El sendero los llevó a un claro rodeado de pinos muertos, con sus ramas desnudas alzándose como garras al cielo. En el centro, un estanque reflejaba la niebla como un espejo oscuro, su superficie era inmóvil hasta que una gota invisible lo agitó, formando ondas que no tenían origen. Elara se detuvo, con su mano rozando un frasco de beleño en su mochila.

—Algo no está bien —dijo, su voz baja pero firme.

Arion se acercó, tensando el arco por instinto.

—Lo siento también —respondió, su mirada fija en el estanque—. Es como si nos esperaran.

Antes de que pudieran reaccionar, la niebla se espesó, girando en espirales que se alzaron como figuras humanas. No eran las sombras de garras y ojos rojos, sino siluetas conocidas: Avira, Darian, Lysa, rostros tallados en bruma que los miraban con ojos vacíos. La maldición de Malakar había tomado una forma nueva, tejiendo dudas en sus corazones.

—Arion —dijo la figura de Avira, su voz era un susurro helado que resonó en el claro—. ¿Por qué me abandonaste? Solara cae por tu egoísmo.

Él retrocedió, con el arco temblando en sus manos.

—No es real —murmuró, pero la culpa lo golpeó como una flecha—. Madre, yo...

—Elara —interrumpió la silueta de Lysa, con sus manos extendidas—. Huiste de tu deber. Lunara muere por tu orgullo.

Elara apretó los dientes, sus dedos cerrándose sobre la daga.

—No es verdad —respondió, pero las palabras de su madre en el castillo volvieron: “Es por Lunara”.

Las figuras avanzaron, sus voces mezclándose en un coro de reproches que llenaba el aire. Darian apareció frente a Arion, con su capa azul ondeando en la niebla.

—No eres digno de Solara —dijo—. Un hijo débil que rechaza su destino.

Arion disparó una flecha, atravesando la figura, pero se reformó, y se tornó en una risa cortante como vidrio roto.
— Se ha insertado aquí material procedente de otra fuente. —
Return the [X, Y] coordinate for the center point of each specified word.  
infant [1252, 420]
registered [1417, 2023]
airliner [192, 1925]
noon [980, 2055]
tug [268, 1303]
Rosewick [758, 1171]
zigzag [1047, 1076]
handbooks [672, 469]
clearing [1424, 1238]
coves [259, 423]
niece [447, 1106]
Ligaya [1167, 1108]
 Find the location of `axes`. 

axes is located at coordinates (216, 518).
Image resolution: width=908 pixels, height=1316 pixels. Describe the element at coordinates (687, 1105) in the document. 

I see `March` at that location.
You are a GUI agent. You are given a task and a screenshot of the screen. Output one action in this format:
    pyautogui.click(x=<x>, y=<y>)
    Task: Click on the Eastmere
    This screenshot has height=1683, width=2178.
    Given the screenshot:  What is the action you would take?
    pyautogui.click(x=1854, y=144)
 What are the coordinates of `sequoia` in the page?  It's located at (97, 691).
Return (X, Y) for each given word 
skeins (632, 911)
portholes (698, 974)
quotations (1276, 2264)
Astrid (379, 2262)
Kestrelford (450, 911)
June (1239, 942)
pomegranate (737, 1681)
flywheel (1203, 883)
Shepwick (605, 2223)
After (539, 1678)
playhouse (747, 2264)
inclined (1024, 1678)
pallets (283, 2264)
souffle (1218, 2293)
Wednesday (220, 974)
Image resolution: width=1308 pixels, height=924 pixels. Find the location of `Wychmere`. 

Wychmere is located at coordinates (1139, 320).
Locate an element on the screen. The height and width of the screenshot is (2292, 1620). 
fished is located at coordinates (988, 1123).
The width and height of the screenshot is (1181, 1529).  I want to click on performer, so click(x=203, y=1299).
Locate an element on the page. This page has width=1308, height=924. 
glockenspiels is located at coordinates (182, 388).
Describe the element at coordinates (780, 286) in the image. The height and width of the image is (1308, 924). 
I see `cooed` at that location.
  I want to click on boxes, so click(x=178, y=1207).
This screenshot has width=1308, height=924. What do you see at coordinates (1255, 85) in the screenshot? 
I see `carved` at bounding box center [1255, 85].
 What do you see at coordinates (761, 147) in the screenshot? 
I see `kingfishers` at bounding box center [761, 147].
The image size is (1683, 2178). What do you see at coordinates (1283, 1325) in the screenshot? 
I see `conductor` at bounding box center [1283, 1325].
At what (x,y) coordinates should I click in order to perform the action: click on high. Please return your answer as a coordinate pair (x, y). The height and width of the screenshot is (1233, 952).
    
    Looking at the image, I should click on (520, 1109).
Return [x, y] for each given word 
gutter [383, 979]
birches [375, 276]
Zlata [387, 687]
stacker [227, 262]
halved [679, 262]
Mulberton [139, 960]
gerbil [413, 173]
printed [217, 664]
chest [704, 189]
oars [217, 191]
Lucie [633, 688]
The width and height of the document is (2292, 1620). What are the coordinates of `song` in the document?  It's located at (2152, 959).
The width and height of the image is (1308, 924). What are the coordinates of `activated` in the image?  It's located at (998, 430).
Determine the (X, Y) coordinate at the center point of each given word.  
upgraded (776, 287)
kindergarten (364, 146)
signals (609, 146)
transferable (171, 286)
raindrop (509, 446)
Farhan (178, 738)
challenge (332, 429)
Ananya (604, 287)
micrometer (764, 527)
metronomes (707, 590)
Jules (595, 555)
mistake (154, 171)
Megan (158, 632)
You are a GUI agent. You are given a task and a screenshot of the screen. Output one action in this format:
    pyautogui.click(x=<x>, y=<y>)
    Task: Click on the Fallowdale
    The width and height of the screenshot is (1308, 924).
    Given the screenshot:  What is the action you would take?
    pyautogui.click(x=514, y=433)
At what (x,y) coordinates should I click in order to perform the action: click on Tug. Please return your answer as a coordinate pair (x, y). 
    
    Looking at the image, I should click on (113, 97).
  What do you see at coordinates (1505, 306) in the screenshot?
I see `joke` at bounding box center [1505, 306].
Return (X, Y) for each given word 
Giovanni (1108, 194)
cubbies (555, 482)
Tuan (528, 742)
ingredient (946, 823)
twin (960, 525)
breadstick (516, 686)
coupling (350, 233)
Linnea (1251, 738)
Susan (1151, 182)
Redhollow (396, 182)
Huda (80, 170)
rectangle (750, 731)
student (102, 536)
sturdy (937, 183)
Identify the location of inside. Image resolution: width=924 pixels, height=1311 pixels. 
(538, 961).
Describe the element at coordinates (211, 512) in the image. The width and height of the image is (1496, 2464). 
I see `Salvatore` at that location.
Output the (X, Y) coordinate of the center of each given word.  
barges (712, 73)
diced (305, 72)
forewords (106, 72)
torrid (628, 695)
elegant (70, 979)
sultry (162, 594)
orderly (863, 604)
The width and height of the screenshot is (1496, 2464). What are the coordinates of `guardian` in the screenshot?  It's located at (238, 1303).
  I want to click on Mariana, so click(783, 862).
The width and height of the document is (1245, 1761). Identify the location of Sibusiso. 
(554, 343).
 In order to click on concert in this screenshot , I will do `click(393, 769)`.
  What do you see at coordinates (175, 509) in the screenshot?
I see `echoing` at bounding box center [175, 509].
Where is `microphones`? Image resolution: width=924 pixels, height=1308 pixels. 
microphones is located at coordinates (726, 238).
Elara lanzó una daga a Lysa, el filo cortó la bruma, pero la imagen volvió intacta, con sus ojos vacíos clavados en ella.

—No puedo salvarlos sola —susurró Elara, con su voz quebrándose por primera vez.

Arion la miró, con pánico en sus ojos grises. La niebla los rodeó, las figuras cerrándose como una jaula, y un frío antinatural les robó el aliento. Sus manos buscaron la daga del pacto al mismo tiempo y sus dedos rozaron el mango. La luz blanca estalló, dispersando las siluetas en un grito que se deshizo en el viento, pero esta vez no fue suficiente. La niebla retrocedió solo unos pasos, pulsando como un corazón vivo, lista para volver.

Ambos cayeron de rodillas, jadeando, con el eco de las voces aún resonando en sus cabezas. Elara apretó la daga contra su pecho, con manos temblorosas.

—Esto no para —dijo, con voz ronca—. Nos está desgastando.

Arion se pasó una mano por el rostro, limpiando el sudor frío.

—Es más fuerte que antes —respondió—. Nos quieren acabar.

Ella lo miró, la vulnerabilidad asomaba tras su fachada.

—¿Y si tienen razón? —preguntó—. ¿Y si huir fue un error?

Él se acercó, arrodillándose frente a ella, con sus ojos dorados firmes, a pesar del caos.

—No lo fue —dijo—. Huimos por nosotros, no contra ellos. No puedo hacerlo solo.

Elara respiró hondo, el calor de su cercanía cortaba el frío de la niebla.

—Ni yo —admitió, su voz era apenas un susurro—. Pero no sé si puedo confiar en ti.

Arion sonrió y dijo:

—Después de todo esto, creo que ya lo haces —respondió—, un poco.

Ella casi rio, un sonido breve que rompió la tensión. Guardó la daga, poniéndose en pie, y él la imitó, el aire entre ellos era más ligero, aunque frágil.